Coen Welsh | Nov 14, 2017 | 0
The biggest partnership has just created a most valuable trademark
The official launch last week of the Kavango Zambezi Transfrontier Conservation Area between Namibia, Botswana, Zimbabwe, Zambia and Angola is a fit prelude to our independence celebrations this week. Not only would such a scheme not have been possible twenty two years ago, the means to engage our neighbours in this grand endeavour, did not exist.
The idea of a transfrontier conservation area was first mooted more than ten years ago when the Peace Parks Foundation in South Africa started its pioneering work on connecting and integrating conservation areas in South Africa, Mozambique, Botswana, Zimbabwe and Namibia.

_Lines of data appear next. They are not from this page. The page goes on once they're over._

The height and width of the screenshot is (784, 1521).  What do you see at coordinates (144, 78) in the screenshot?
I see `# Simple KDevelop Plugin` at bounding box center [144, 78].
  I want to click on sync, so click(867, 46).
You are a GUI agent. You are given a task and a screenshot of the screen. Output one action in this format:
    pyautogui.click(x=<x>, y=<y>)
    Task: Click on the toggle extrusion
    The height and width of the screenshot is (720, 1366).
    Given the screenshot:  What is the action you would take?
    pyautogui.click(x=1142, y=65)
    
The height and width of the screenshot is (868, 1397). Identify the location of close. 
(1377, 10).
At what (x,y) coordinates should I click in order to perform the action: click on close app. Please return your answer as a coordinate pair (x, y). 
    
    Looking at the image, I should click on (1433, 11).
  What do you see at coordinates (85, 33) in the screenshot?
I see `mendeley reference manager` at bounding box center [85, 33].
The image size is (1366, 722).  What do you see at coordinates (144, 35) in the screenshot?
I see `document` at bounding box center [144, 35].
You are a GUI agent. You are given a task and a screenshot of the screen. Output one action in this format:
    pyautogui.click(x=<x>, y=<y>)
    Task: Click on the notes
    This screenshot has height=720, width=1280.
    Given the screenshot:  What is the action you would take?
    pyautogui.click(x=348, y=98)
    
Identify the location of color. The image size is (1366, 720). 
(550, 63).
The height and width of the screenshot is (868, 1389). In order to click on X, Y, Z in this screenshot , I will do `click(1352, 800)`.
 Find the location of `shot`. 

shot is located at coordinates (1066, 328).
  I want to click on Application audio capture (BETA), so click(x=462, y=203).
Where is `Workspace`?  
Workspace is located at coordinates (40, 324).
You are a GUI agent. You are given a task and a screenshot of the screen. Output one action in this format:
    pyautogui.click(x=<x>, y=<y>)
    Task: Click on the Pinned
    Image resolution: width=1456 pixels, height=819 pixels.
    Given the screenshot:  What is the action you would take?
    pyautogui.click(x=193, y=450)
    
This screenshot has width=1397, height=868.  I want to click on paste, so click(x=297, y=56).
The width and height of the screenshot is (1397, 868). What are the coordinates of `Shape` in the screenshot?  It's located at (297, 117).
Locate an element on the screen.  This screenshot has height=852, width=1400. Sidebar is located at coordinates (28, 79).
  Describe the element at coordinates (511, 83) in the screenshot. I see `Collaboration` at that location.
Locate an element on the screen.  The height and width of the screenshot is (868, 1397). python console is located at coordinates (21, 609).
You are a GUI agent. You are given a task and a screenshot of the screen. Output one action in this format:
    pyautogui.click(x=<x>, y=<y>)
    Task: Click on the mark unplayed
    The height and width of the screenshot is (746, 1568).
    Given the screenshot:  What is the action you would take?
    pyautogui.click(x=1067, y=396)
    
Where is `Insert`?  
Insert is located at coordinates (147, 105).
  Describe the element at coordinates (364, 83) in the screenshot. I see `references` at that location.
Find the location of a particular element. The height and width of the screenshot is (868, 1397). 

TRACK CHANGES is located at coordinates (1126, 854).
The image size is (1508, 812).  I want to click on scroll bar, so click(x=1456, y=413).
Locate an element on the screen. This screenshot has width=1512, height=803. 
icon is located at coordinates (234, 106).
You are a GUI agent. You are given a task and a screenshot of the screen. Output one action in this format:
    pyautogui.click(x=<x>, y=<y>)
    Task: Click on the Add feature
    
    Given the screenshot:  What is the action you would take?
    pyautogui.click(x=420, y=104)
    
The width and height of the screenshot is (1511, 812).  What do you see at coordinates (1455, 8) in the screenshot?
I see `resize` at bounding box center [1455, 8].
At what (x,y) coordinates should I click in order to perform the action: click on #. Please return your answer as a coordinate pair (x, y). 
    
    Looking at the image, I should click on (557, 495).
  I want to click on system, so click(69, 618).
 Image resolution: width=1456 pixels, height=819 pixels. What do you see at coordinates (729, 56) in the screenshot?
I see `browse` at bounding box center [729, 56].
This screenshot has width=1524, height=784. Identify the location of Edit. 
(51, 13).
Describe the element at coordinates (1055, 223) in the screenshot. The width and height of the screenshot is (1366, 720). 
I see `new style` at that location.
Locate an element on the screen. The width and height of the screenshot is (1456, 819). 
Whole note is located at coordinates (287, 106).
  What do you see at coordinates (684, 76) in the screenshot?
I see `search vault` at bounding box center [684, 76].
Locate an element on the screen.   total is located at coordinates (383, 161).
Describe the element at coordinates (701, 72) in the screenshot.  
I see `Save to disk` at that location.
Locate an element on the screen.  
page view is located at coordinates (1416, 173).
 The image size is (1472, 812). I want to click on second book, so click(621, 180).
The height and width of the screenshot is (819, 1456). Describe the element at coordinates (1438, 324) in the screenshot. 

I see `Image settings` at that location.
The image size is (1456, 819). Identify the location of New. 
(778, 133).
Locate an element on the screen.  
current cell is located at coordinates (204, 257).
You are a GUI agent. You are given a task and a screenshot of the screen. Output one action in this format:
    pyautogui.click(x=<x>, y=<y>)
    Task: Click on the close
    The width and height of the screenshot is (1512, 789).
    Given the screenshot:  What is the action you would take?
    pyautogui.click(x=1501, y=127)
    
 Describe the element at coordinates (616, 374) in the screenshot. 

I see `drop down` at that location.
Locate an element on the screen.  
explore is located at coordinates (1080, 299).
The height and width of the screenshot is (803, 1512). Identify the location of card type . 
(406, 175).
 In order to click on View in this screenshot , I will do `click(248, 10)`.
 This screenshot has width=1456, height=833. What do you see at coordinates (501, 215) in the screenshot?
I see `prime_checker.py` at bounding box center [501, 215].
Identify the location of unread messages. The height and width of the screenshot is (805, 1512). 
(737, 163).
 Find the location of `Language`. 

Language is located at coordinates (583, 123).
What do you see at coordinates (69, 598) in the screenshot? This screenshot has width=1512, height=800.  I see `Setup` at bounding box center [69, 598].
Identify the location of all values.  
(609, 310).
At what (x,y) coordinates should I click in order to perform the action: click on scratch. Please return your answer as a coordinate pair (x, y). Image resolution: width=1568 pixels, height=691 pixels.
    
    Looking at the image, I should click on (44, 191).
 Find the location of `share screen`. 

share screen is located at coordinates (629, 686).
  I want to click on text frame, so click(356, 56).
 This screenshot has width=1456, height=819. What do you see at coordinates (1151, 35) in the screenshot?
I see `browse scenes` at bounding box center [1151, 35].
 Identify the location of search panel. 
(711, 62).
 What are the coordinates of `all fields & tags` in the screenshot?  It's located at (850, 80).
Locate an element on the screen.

The first visible results of this group’s work was the linking of SA’s world famous Kruger National Park with huge conservation areas in Mozambique. The next step was the formalisation of a conservation management arrangement between SA and Botswana when the Kalahari Gemsbok Park, both sides of the border, was consolidated into a single conservation area. Closer to home, it led to the formation of the Ais Ais Richtersveld Transfrontier Park, linking our Fish River Canyon and Ais Ais National Park with the Richtersveld National Park across the Orange River in South Africa.
The creation of these cross-border conservation areas would probably not have come to anything were it not for the huge effort, massive funding and continuous lobbying of the Peace Parks Foundation. Yet, the three areas that produced the first tangible results were demographically easy to integrate, so the practical problems that had to be overcome were minor. The designated areas were already proclaimed parks, the human population was almost zero, and specifically, conservation issues were managed cross-border for many years before the formalisation of the agreements.
With the formation of the Kavango Zambezi Transfrontier Conservation Area, the dynamics are somewhat more involved and complex. This is an agreement between five countries, the designated area consists of proclaimed parks, formal conservation areas, informal conservation areas (hunting), as well as communal land and normal land-use zones. In certain parts of the bigger KAZA area there is a substantial human population and in other areas, there are ownership issues. There are also huge disparities between the partner countries in terms of infrastructure, land use, and level of development between the many communities that reside within this area.
This asymmetry that is part and parcel of the entire concept, is probably the biggest obstacle that will have to be overcome. When the official treaty was signed in August last year, there were many aspects that gave me the impression the whole concept was not fully thought through at that point. However, following the events of last week and the documentation released at the launch, it shows me a rather impressive amount of intellectual and conceptual work that must have gone into the scheme.
What I noticed first is that there is no longer talk of a transfrontier park. It is now called a transfrontier conservation area, which in my opinion is reasonable and more practical, and will probably provide the framework for the development of a future paradigm that will capture the nittty gritty of how exactly one manages an undertaking of this scale. At the same time, using a more neutral descriptor makes provision for the reality of the huge asymmetries that exist on ground level.
And since we identified tourism as one of our key economic drivers many years ago, being a partner to this grandiose plan creates opportunities, many of which I am sure we are not yet aware exist. In a sense, KAZA has become a label, and despite my misgiving about moving too fast over too large an area, I realise the enormous marketing potential of this particular label.
I do not foresee that within ten years we shall have an integrated functional cross-border park, but I do expect the value of this KAZA label to become so all-important that any local development in any of the five partner countries, immediately becomes so much more valuable just by claiming to be part of the bigger label.
In the end, it is not about conservation purely for the sake of conservation. It is about the development of and benefits for the communities that are part of this huge area. It embraces all the ideals we embody in our policies of community-based conservation which must be to the advantage of the communities who are the owners of the resources.
It further provides the government with a clearly defined target area to channel TIPEEG funding into, and it establishes a micro-model to test and measure SADC integration against, on a larger scale.
I just wish the Botswana government will be nice for once, and establish a corridor along their border and on their territory, between Kaudom and Babwatwa.